Ce principe issu de l’art dharma donne accès à un matériau qui se trouve au-delà des préoccupations qui peuvent nuire à un processus de création qu’on souhaite libre d’attente envers la réception. On retrouve dans l’art dharma une conception de la création qui demande un état d’esprit juste. Chögyam Trungpa (2003), fondateur de l’Institut Naropa, définit dans son ouvrage Dharma et créativité l’art dharma comme étant :

« un art jaillissant d’un certain état d’esprit chez l’artiste, qu’on pourrait appeler art méditatif. Il s’agit d’adopter une attitude directe dans son travail de création sans s’attarder sur soi-même. […] Dans l’art méditatif, l’artiste incarne à la fois le spectateur et le créateur du travail.

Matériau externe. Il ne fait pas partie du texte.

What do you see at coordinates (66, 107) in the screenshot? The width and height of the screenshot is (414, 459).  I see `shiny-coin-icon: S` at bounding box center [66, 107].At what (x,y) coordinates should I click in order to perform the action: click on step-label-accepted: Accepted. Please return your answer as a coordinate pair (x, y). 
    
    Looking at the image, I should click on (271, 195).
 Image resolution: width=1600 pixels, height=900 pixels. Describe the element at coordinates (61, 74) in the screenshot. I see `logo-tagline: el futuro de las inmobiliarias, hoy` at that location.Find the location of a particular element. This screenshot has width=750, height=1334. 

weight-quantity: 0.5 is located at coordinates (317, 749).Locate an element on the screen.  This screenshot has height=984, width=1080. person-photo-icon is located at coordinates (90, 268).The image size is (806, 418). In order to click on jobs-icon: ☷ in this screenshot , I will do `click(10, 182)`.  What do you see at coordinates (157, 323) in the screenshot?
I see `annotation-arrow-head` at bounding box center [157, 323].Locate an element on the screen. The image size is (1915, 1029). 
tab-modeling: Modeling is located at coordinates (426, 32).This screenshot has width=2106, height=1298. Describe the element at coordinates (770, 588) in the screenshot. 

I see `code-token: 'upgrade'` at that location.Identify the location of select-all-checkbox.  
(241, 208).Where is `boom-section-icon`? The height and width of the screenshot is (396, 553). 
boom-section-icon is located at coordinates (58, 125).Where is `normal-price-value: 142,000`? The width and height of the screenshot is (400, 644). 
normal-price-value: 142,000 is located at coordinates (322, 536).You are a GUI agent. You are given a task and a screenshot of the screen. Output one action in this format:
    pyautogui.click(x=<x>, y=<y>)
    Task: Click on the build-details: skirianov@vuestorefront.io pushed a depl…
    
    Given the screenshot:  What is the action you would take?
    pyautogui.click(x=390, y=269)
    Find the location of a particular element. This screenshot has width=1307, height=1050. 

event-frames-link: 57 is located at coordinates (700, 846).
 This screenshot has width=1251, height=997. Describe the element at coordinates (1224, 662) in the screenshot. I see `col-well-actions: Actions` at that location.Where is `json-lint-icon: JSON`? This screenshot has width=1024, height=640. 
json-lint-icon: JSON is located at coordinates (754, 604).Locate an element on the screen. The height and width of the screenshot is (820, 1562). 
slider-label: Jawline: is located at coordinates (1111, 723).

La vision n’est pas dissociée de l’opération, on ne craint pas la maladresse ou l’incapacité d’atteindre son objectif. » (p. 21-22)

Sylvie Cotton (2011) nous dit au sujet de l’art dharma :

« Dharma est un mot sanscrit qui signifie vérité et phénomène et qui, par extension, est utilisé pour désigner l’ensemble des enseignements bouddhistes qui, en fait, relèvent tous de l’observation et de la connaissance des phénomènes que la « réalité » nous offre. Son approche du processus et de l’acte créateur […] définit plusieurs principes de base de la méditation, soit la mise à contribution des facultés mentales de l’attention et de la conscience afin d’observer le cheminement de la pensée et le rapport de celle-ci au monde phénoménologique. » (p. 17)

Philippe Filliot (2014), titulaire d’un doctorat de l’université Paris 8 et professeur agrégé d’arts plastiques à l’université de Reims Champagne-Ardenne, nous dit que la méditation est de plus en plus présente dans nos sociétés. On la rencontre dans l’univers médical pour combattre le stress et comme moyen d’atteindre un bien-être. À ce sujet il nous dit que :

« La méditation, hier réservée à quelques initiés, se diffuse largement dans nos sociétés sécularisées. Elle se détache de ses sources religieuses traditionnelles, et devient maintenant une méthode laïque pour vivre « en pleine conscience » (mindfulness). […] la méditation ne se réduit pas à cette quête de bien-être. Elle consiste plus fondamentalement en un autre rapport à soi, aux autres et au monde. Selon Krishnamurti (1895-1986), pionnier dans les années 1960 d’une spiritualité sans croyances, « l’esprit méditatif voit, observe, écoute sans le mot, sans commentaire, sans opinion, attentif au mouvement de la vie dans tous ses rapports, tout au long de la journée ». » (p. 39)

Selon Filliot (2014), « méditer est, avant tout, un « art » de la présence et de l’attention. » Les artistes l’utilisent dans leur pratique. Il déclare qu’« en amont, la pratique de la méditation peut être une source impalpable, invisible, intérieure, mais qui nourrit en profondeur l’activité artistique. Dans l’art de la Chine traditionnelle, le peintre véritable médite longuement avant de peindre. » Mais la méditation n’est pas seulement réservée à l’artiste. Filliot poursuit ainsi : « Du côté du spectateur, l’œuvre d’art est parfois le moment d’une telle expérience méditative, dont les effets sont bien étudiés aujourd’hui par les neurosciences cognitives ». (p. 39)

RÉFÉRENCES

Beauregard, M. (2013). Les pouvoirs de la conscience, Paris : InterÉditions, 232 p.

Cotton, S. (2011). Désirer résider, Alma : Centre Sagamie, 134 p.

Davidson, RJ, Lutz, A, (2008). « Buddha’s Brain : Neuroplasticity and Meditation », IEEE Signal Process Mag, 25 : 176-174

Filliot, P. (2014). Illuminations profanes : art contemporain et spiritualité, Lyon : Nouvelles éditions Scala, 128 p.

Trungpa, C. (2003). Dharma et créativité, Paris : Seuil, 192 p.

Wallace, BA. (1999). « The Buddhist tradition of Samatha : Methods for refining and examining consciousness », J Conscious Studies 6 : 175-187.